Directions:
Could you render the records below as a numbered list, one item per line, leaving out blank lines and the pictures?

Stored records:
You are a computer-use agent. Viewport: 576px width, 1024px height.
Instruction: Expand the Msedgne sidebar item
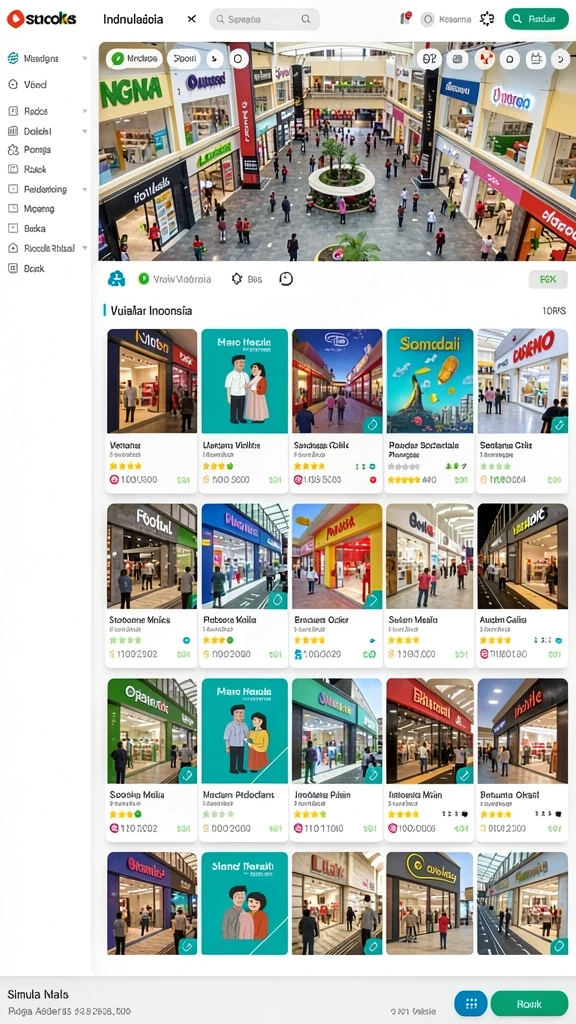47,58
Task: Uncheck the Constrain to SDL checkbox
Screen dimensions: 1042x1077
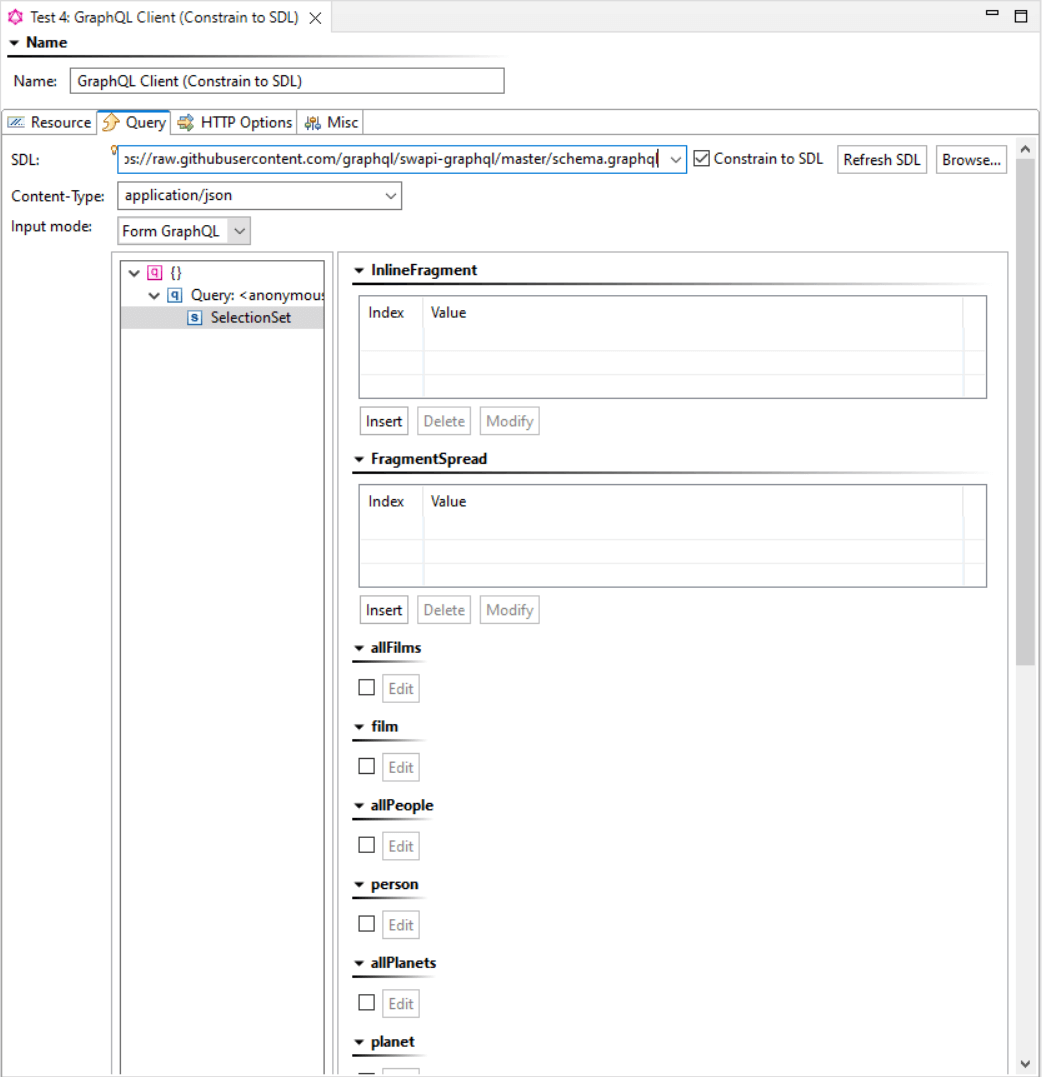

Result:
1. You are a computer-use agent. Viewport: 576px width, 1024px height.
2. Instruction: Expand the Msedgne sidebar item
3. 47,58
4. Task: Uncheck the Constrain to SDL checkbox
5. Screen dimensions: 1042x1077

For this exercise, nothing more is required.